**Records supplied**

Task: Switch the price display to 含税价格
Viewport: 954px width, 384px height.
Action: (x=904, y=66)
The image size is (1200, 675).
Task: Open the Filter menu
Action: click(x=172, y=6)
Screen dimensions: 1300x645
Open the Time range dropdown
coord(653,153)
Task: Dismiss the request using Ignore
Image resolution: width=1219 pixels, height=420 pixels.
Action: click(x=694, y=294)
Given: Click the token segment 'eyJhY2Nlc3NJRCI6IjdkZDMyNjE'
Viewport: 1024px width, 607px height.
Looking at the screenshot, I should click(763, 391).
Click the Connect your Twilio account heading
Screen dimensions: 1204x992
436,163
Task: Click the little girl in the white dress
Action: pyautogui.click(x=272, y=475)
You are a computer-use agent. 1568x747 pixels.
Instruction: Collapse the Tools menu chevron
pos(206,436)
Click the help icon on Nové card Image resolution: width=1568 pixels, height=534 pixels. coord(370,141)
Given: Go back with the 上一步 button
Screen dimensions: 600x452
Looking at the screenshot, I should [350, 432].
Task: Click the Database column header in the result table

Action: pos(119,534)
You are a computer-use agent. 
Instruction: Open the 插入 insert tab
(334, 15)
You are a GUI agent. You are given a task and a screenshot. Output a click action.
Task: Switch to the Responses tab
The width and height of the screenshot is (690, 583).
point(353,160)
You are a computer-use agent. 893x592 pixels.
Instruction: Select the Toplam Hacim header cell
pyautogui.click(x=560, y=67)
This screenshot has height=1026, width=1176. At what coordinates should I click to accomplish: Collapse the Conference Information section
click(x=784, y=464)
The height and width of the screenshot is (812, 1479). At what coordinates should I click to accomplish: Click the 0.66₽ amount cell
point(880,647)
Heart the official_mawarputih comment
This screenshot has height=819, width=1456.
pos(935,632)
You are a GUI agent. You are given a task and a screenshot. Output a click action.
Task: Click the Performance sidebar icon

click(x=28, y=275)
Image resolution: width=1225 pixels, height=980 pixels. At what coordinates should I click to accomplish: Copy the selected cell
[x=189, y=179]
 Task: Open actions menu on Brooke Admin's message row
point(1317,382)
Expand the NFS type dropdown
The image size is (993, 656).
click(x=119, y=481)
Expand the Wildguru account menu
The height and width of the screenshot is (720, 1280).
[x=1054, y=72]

**What you have to do**
Could you print, exactly and with nothing else, the lines from the one containing "The height and width of the screenshot is (720, 1280)." through the last line of the records above?

**Answer to the problem**
The height and width of the screenshot is (720, 1280).
[x=1054, y=72]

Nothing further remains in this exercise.